### REQUIREMENTS
Update the stretch of entries from the line containing "Click Add to Existing Sheet" through the end of the entries by replacing "Click" with "Tap", leaving everything else unchanged.

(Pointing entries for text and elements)

----

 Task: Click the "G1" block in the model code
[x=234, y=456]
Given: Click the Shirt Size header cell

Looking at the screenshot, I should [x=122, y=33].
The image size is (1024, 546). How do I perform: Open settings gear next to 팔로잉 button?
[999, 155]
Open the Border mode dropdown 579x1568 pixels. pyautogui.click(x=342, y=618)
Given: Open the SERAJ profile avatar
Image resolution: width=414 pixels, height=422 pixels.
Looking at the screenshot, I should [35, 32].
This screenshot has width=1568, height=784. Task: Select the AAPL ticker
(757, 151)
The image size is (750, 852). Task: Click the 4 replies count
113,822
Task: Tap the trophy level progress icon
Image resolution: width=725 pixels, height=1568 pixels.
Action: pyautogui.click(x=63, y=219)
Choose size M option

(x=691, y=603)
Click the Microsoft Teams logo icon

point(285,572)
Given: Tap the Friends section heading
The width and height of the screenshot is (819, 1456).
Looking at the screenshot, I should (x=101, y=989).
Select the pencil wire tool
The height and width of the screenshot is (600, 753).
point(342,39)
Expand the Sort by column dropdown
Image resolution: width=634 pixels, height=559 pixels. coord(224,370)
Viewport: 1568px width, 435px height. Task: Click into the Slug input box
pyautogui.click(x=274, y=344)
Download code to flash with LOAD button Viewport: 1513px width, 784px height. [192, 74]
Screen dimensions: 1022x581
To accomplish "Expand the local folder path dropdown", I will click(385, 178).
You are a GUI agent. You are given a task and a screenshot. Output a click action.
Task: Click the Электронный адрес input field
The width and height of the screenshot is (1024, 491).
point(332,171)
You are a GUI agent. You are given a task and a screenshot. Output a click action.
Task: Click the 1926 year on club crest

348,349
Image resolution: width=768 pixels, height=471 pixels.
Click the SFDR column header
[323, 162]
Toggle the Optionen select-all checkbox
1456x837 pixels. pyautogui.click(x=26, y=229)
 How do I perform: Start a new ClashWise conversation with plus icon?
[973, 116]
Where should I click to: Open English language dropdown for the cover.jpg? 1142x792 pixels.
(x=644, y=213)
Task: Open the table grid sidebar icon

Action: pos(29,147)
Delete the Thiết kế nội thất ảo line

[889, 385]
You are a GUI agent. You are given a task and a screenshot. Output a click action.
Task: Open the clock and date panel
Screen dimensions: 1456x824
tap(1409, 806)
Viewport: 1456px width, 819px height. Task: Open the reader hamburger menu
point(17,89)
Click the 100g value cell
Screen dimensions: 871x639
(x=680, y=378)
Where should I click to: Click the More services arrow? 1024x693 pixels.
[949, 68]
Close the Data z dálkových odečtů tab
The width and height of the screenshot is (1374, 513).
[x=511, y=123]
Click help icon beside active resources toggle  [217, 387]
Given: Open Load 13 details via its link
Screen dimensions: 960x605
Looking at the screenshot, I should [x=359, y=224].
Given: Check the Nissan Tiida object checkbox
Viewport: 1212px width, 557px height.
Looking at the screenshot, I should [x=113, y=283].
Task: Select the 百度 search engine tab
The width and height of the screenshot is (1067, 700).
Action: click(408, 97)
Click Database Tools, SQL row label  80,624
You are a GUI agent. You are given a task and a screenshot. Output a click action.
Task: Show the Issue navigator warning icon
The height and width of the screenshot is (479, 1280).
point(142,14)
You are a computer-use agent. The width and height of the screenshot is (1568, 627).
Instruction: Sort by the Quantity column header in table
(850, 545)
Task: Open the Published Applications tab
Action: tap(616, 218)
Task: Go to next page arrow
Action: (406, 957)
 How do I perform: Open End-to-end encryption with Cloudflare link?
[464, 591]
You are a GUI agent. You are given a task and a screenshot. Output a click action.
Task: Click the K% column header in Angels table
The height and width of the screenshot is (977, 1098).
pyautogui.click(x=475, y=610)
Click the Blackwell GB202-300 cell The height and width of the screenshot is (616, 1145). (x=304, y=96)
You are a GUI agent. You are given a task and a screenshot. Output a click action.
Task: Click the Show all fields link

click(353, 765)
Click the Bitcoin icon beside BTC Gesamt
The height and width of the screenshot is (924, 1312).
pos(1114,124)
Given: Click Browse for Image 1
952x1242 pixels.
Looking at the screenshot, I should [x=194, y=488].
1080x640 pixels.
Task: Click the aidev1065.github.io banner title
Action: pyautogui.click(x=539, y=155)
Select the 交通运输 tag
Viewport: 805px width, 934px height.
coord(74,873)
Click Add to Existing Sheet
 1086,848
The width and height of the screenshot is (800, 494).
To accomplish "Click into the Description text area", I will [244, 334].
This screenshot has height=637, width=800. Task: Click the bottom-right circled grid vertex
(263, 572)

----

### COMPLETE ANSWER
Tap Add to Existing Sheet
 1086,848
The width and height of the screenshot is (800, 494).
To accomplish "Tap into the Description text area", I will [244, 334].
This screenshot has height=637, width=800. Task: Tap the bottom-right circled grid vertex
(263, 572)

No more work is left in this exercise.